┌────────
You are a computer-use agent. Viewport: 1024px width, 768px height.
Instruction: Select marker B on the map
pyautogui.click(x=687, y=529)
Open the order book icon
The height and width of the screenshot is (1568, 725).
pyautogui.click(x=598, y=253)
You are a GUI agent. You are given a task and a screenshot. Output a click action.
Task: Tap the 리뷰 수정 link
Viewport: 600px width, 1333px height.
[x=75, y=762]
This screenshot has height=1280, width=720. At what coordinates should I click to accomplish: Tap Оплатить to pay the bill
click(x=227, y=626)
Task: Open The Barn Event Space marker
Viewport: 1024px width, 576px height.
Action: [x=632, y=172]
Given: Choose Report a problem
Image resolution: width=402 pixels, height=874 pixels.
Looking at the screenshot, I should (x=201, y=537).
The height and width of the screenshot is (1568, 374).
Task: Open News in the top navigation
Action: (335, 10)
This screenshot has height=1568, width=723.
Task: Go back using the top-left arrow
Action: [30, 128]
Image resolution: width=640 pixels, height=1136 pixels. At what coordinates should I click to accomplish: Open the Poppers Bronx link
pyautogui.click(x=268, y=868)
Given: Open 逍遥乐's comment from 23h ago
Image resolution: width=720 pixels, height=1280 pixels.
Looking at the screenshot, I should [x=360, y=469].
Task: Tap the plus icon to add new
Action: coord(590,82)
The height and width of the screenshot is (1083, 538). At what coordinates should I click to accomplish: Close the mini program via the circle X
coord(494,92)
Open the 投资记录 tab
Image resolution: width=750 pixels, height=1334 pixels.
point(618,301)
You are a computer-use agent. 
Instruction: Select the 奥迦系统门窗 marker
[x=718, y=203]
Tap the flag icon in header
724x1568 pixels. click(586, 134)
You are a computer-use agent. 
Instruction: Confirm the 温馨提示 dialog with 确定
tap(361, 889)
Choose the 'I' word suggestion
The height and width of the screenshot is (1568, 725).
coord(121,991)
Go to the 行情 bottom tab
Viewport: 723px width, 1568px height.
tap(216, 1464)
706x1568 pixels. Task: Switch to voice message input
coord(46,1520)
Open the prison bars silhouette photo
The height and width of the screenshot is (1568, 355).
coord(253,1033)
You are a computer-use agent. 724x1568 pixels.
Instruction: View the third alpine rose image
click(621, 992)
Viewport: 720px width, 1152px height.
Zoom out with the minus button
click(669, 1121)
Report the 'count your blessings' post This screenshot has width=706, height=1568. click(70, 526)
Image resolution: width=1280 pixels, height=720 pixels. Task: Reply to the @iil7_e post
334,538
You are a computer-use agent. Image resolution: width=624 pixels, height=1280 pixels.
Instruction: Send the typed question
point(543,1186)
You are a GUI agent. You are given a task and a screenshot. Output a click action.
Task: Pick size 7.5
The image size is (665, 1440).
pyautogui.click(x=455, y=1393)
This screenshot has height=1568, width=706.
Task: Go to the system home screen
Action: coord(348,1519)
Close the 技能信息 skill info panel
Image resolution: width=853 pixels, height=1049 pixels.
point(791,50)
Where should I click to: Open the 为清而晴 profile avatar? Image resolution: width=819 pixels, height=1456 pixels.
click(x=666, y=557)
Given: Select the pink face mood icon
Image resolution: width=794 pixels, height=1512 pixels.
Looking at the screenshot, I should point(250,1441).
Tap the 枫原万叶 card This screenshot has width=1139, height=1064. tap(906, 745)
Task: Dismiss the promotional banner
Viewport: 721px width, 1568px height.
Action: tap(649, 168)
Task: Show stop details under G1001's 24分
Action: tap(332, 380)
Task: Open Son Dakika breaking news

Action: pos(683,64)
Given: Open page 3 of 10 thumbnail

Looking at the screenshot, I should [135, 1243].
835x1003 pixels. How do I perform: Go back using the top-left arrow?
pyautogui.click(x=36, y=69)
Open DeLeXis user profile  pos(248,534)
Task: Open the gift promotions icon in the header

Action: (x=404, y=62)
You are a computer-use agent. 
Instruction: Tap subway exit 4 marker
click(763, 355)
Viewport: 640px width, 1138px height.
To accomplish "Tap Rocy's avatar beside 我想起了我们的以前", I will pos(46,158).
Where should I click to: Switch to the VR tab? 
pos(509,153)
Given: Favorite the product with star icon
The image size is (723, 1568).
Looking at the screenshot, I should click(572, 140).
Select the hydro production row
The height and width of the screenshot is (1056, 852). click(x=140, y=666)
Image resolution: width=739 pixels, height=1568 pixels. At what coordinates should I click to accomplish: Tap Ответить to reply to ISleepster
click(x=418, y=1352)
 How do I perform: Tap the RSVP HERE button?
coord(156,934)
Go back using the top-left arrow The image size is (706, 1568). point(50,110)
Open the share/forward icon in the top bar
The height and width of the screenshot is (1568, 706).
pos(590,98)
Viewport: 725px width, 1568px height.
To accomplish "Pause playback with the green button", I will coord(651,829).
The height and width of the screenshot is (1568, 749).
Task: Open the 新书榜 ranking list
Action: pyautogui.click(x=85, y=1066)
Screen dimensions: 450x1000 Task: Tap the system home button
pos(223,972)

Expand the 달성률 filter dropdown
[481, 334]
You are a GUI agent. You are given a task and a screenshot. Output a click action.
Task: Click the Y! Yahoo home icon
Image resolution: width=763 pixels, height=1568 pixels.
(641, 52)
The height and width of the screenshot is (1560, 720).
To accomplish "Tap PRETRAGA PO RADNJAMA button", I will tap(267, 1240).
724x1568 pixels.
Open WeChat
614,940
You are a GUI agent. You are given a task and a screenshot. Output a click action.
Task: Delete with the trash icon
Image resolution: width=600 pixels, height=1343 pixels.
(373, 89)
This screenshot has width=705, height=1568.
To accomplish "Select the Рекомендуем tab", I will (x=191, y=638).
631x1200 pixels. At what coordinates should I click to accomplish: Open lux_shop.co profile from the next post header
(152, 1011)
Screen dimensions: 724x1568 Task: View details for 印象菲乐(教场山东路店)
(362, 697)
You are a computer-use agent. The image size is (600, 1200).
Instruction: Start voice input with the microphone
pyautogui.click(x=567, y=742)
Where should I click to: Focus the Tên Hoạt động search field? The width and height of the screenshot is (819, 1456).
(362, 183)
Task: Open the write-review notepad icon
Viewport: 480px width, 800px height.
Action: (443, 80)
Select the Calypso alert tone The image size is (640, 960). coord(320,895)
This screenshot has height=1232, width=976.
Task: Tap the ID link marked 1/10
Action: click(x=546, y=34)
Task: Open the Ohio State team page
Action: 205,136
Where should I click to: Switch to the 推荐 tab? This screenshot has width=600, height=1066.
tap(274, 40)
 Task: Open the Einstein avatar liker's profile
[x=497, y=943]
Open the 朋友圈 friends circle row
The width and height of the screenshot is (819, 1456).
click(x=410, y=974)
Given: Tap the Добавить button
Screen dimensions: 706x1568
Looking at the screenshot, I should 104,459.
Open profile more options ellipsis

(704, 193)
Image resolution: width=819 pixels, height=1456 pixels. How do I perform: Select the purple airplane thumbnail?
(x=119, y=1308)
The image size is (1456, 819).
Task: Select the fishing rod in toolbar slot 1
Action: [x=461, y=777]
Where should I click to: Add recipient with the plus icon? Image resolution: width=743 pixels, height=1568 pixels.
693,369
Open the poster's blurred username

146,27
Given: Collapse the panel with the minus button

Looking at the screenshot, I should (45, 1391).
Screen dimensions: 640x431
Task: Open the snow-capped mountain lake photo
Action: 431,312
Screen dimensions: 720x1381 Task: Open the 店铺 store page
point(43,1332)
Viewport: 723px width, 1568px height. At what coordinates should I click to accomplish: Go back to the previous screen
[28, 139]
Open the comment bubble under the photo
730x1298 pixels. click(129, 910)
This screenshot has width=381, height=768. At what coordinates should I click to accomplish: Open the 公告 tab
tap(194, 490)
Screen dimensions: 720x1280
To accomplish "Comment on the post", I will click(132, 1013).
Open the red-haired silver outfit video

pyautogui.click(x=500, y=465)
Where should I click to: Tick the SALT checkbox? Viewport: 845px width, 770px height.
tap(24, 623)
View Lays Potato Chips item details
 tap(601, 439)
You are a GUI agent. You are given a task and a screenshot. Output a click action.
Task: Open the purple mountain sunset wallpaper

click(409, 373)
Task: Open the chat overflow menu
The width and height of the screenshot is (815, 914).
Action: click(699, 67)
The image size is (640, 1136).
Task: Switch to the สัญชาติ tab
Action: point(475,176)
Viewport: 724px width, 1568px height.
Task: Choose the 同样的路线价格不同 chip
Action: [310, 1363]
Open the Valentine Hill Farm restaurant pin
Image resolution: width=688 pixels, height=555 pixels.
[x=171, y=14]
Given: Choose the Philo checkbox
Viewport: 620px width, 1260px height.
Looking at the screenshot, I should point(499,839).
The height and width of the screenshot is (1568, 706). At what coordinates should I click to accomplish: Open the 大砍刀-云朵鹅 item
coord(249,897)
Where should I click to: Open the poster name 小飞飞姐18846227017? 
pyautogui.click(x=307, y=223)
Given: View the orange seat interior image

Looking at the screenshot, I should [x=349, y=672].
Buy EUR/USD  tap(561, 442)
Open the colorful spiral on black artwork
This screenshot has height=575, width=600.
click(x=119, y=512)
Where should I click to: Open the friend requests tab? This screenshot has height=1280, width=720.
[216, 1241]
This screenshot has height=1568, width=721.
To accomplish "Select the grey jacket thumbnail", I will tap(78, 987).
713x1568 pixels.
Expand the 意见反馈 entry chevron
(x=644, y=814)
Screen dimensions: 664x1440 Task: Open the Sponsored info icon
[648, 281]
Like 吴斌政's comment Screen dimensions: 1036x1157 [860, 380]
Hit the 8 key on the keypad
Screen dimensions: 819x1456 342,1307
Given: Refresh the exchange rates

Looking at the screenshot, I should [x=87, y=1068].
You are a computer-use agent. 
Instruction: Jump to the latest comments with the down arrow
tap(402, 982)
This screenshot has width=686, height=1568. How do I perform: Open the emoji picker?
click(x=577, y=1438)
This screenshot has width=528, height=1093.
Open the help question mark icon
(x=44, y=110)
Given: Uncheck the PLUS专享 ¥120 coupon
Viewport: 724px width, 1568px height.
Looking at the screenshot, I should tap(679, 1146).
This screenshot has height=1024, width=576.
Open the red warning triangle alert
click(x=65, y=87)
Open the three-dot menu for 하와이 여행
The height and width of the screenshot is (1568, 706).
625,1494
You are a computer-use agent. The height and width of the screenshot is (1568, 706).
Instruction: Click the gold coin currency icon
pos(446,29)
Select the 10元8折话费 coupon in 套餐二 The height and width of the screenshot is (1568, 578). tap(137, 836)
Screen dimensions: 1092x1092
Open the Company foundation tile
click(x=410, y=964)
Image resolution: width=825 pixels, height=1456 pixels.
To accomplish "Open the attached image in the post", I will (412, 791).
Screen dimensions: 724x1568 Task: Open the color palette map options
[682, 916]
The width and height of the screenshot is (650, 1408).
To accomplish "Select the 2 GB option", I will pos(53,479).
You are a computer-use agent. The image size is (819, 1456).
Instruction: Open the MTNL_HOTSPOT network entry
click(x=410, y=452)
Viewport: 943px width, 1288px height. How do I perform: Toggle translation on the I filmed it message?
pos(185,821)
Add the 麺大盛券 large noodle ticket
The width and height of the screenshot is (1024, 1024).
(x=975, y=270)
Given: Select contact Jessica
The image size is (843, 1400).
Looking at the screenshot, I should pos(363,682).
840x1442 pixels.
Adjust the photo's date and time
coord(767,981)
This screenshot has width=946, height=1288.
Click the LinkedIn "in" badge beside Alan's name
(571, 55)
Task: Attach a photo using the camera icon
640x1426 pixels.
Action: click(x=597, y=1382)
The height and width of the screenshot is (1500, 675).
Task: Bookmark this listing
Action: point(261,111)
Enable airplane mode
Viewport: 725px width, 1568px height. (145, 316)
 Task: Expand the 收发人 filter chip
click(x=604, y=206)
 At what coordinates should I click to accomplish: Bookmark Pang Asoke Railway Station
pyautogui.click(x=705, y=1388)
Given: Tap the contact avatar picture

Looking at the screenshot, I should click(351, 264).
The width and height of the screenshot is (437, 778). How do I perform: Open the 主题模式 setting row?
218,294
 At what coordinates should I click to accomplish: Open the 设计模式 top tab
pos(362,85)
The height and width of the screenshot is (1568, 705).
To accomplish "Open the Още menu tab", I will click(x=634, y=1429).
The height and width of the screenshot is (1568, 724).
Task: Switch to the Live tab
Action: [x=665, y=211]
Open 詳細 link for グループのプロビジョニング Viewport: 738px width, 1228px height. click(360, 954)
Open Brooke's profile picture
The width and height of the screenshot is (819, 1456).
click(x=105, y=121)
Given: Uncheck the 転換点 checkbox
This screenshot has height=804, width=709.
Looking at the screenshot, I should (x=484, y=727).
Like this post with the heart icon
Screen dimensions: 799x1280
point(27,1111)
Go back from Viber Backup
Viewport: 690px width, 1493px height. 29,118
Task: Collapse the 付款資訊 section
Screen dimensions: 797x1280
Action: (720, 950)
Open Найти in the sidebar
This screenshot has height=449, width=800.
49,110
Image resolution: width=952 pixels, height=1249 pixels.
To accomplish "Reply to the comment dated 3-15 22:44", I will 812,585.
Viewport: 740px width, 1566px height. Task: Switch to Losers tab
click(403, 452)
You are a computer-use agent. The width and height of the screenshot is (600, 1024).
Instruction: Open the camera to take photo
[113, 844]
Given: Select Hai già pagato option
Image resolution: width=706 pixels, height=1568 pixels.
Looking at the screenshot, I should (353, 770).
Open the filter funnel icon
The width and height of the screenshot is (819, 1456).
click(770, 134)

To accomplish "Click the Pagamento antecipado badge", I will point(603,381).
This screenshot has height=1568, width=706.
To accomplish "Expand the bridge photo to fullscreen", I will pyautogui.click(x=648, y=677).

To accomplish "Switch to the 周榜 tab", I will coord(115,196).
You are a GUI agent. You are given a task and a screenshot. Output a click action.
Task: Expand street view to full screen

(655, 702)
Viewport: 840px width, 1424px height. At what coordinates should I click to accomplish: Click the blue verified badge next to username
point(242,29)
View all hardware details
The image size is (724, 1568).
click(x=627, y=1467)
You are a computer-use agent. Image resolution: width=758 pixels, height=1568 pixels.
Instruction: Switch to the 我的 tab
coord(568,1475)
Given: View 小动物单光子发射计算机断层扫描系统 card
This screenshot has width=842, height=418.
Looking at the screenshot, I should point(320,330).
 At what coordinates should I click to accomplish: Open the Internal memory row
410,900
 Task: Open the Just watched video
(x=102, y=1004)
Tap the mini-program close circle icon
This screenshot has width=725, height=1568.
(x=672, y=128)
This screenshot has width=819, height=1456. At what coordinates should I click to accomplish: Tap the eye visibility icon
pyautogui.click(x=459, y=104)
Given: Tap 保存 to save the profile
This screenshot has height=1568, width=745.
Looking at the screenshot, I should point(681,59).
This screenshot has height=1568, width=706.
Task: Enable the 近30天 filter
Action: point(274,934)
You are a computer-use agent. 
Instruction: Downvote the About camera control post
└────────
Retype the records word for word, beginning with the first line and stopping after the line that contains "724x1568 pixels. click(586, 134)".

You are a computer-use agent. Viewport: 1024px width, 768px height.
Instruction: Select marker B on the map
pyautogui.click(x=687, y=529)
Open the order book icon
The height and width of the screenshot is (1568, 725).
pyautogui.click(x=598, y=253)
You are a GUI agent. You are given a task and a screenshot. Output a click action.
Task: Tap the 리뷰 수정 link
Viewport: 600px width, 1333px height.
[x=75, y=762]
This screenshot has height=1280, width=720. At what coordinates should I click to accomplish: Tap Оплатить to pay the bill
click(x=227, y=626)
Task: Open The Barn Event Space marker
Viewport: 1024px width, 576px height.
Action: [x=632, y=172]
Given: Choose Report a problem
Image resolution: width=402 pixels, height=874 pixels.
Looking at the screenshot, I should (x=201, y=537).
The height and width of the screenshot is (1568, 374).
Task: Open News in the top navigation
Action: (335, 10)
This screenshot has height=1568, width=723.
Task: Go back using the top-left arrow
Action: [30, 128]
Image resolution: width=640 pixels, height=1136 pixels. At what coordinates should I click to accomplish: Open the Poppers Bronx link
pyautogui.click(x=268, y=868)
Given: Open 逍遥乐's comment from 23h ago
Image resolution: width=720 pixels, height=1280 pixels.
Looking at the screenshot, I should [x=360, y=469].
Task: Tap the plus icon to add new
Action: coord(590,82)
The height and width of the screenshot is (1083, 538). At what coordinates should I click to accomplish: Close the mini program via the circle X
coord(494,92)
Open the 投资记录 tab
Image resolution: width=750 pixels, height=1334 pixels.
point(618,301)
You are a computer-use agent. 
Instruction: Select the 奥迦系统门窗 marker
[x=718, y=203]
Tap the flag icon in header
724x1568 pixels. click(586, 134)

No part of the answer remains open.